The team visited the Uganda Wildlife Authority (UWA) Bwindi Impenetrable National Park offices where they met with Mr. Chemonges Mongea, the Senior Warden of Tourism. CTPH and UWA have successfully implemented joint conservation activities including community conservation education and gorilla health monitoring through faecal sample collection to test for zoonotic diseases that may threaten the gorillas and people. The CTPH and UWA collaboration has resulted in more people in the surrounding communities trained in health and how to live in harmony and balance with the mountain gorillas and the national park. The message was clear: civil society and government partnerships work and are essential to NAPHENET strategy.

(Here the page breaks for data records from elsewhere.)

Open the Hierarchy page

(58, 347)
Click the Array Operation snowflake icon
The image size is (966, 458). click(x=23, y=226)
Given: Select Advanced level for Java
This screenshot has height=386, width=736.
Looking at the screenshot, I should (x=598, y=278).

Visitors meet with Mr. Chemonges Mongea, the Senior Warden of Tourism.

The team then travelled to meet with Sam Rugaba, the VHCT chairperson of Bujengwe Parish. Sam is one of CTPH’s longest serving VHCTs who oversees 15 VHCTs serving 11 villages in the Parish. Since the program, Sam has seen an increase of family planning users from 20% to 75%. He also spoke highly of the sustainability programs of the CTPH model, where VHCTs are given an income generating project such as livestock and invest their money into VHCT Village Savings and Loan Associations (VSLAs). Because of these activities, Sam has been able to maintain his commitment as a VHCT despite there being no salary. The VHCT model to improve community attitudes towards family planning and conservation is both effective and sustainable.

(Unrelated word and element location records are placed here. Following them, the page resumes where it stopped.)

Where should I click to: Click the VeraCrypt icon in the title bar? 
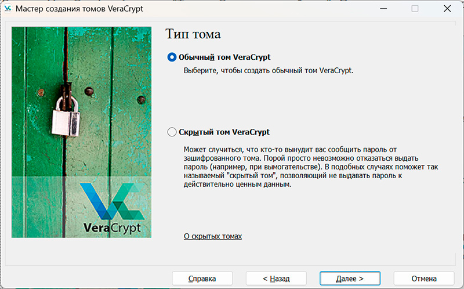tap(8, 9)
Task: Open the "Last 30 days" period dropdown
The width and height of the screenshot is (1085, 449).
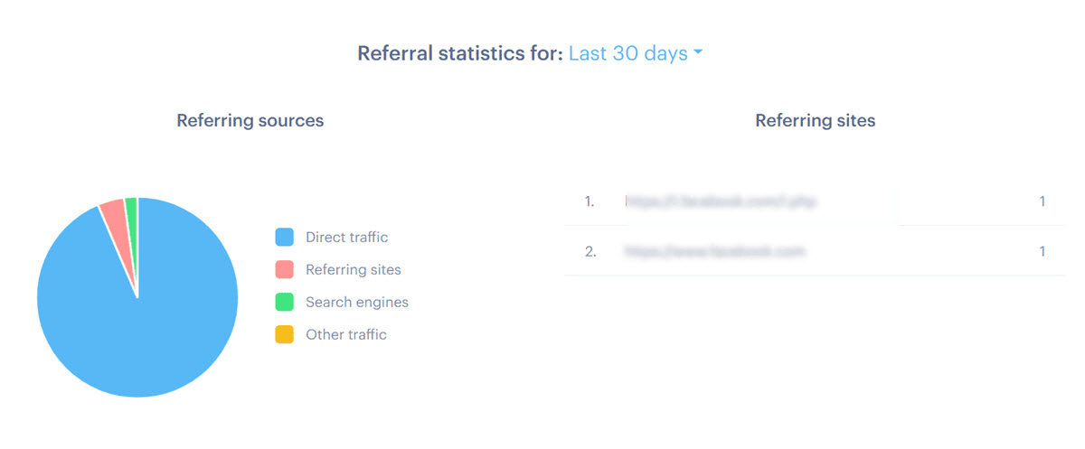Action: pyautogui.click(x=628, y=53)
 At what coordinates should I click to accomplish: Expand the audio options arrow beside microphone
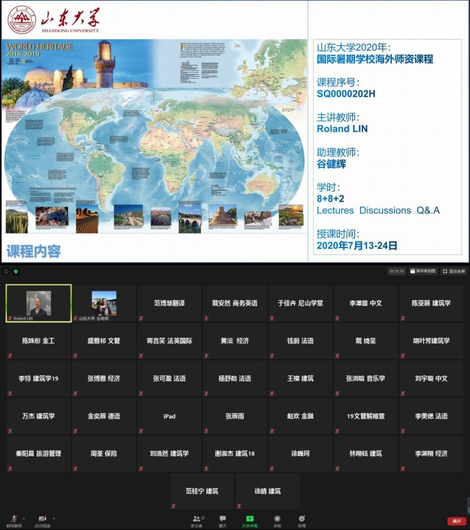tap(23, 518)
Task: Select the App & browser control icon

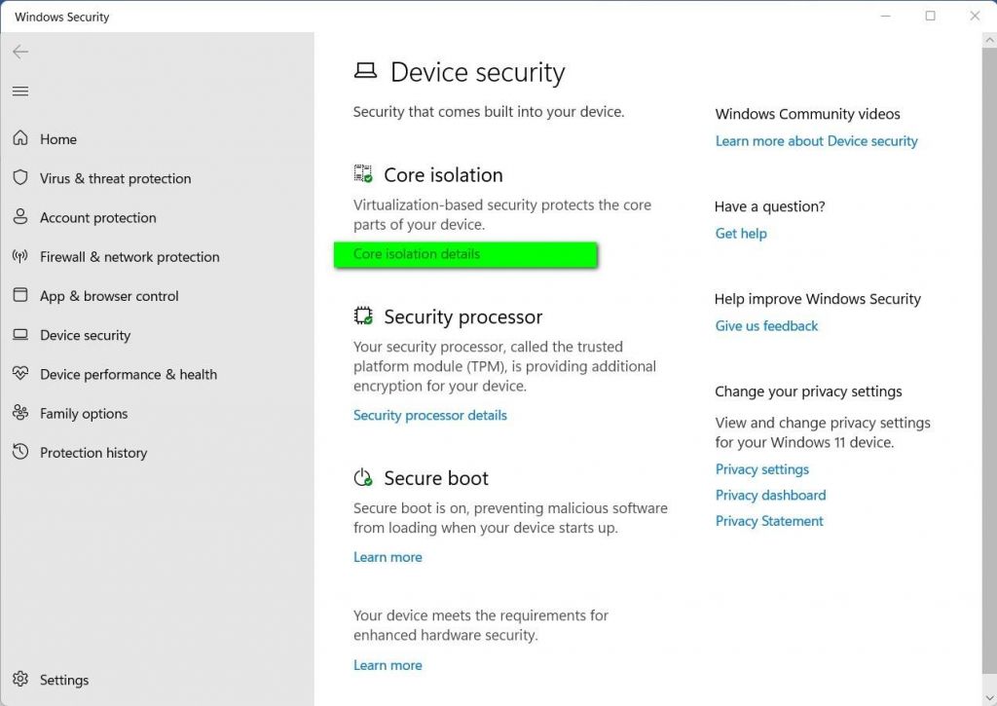Action: pyautogui.click(x=20, y=295)
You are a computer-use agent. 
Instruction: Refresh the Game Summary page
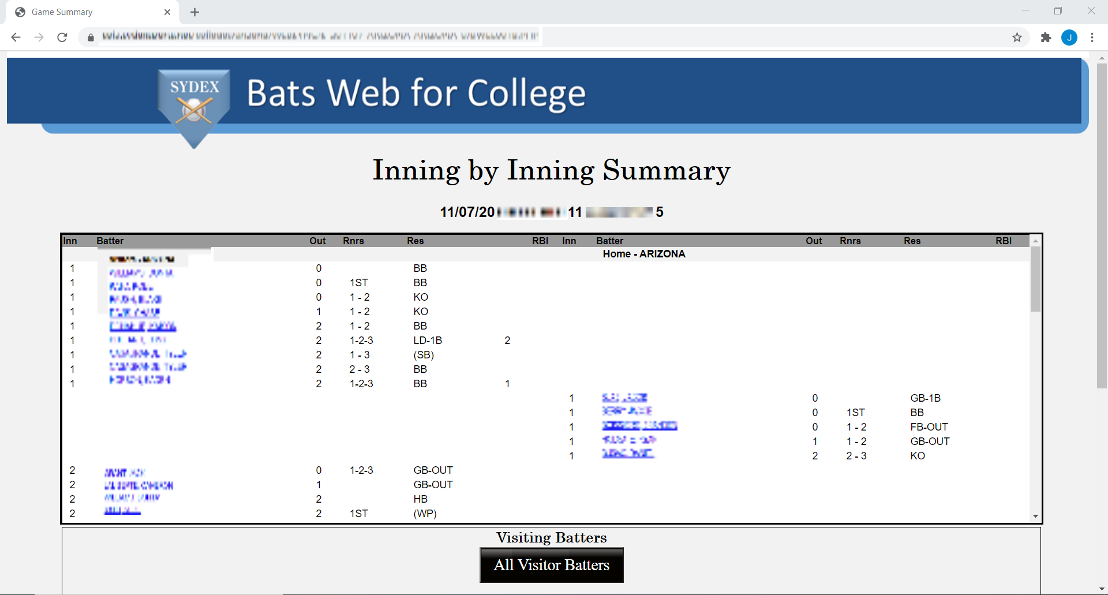(62, 36)
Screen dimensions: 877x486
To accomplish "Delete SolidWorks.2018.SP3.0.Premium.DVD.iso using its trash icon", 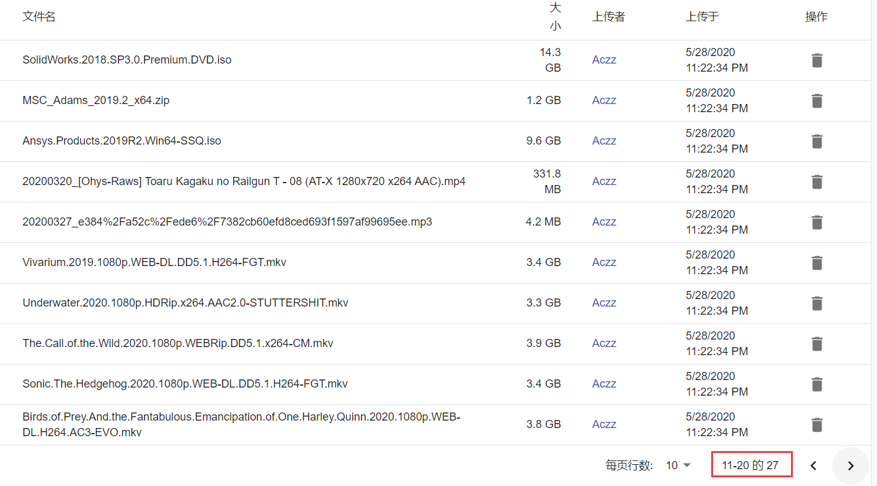I will pyautogui.click(x=817, y=60).
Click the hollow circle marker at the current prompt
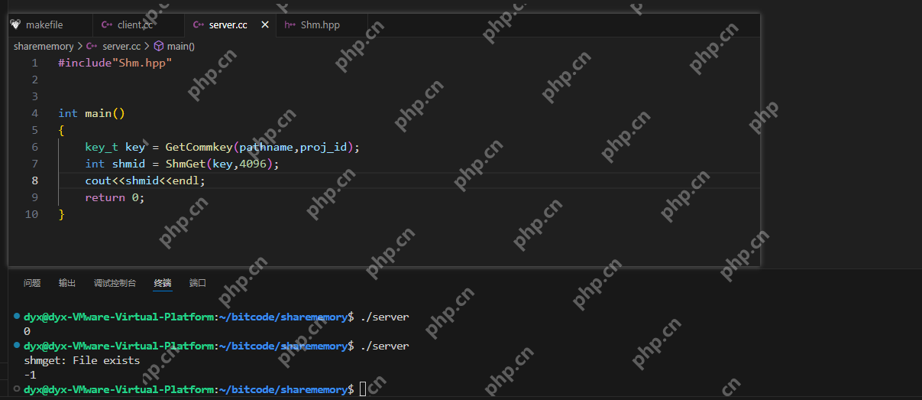922x400 pixels. click(x=17, y=389)
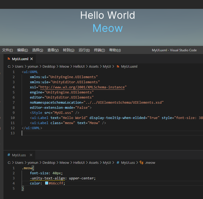Click the .meow class symbol icon in breadcrumb
203x199 pixels.
point(141,163)
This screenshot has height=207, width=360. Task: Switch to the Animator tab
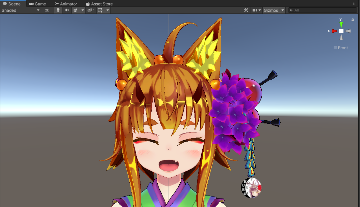pos(66,4)
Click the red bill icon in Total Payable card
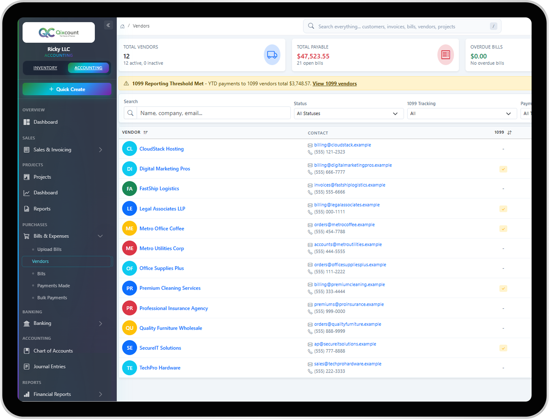 (x=445, y=55)
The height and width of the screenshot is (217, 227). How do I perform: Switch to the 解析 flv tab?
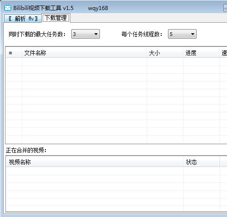pos(23,19)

VHCT Chair of Bujengwe Parish, Sam Rugaba, speaks with the visitors from NPCS, MEACA, MOWE and CTPH.

On the second day of the tour, the group set off to track the famous mountain gorillas of Bwindi Impenetrable National Park. The first encounter with the gorillas left the group with a feeling of excitement and awe. Before the trip they did not know that humans and gorillas share 98% of their DNA genetic material, nor did they know how easily diseases can be transmitted between the two groups. Spending an hour with the gorillas reinforced that protecting biodiverse conservation areas requires good stewardship and action from the grassroots to the highest levels of government.

The group tracked Rushegura Gorilla Family in Bwindi

The successful study tour renewed commitments to collaborate between implementers and policymakers. CTPH is a valuable partner of NPCS, MEACA, MOWE and other NAPHENET partners and together PHE best practices are being shared to scale up this innovative and sustainable approach to development around the country.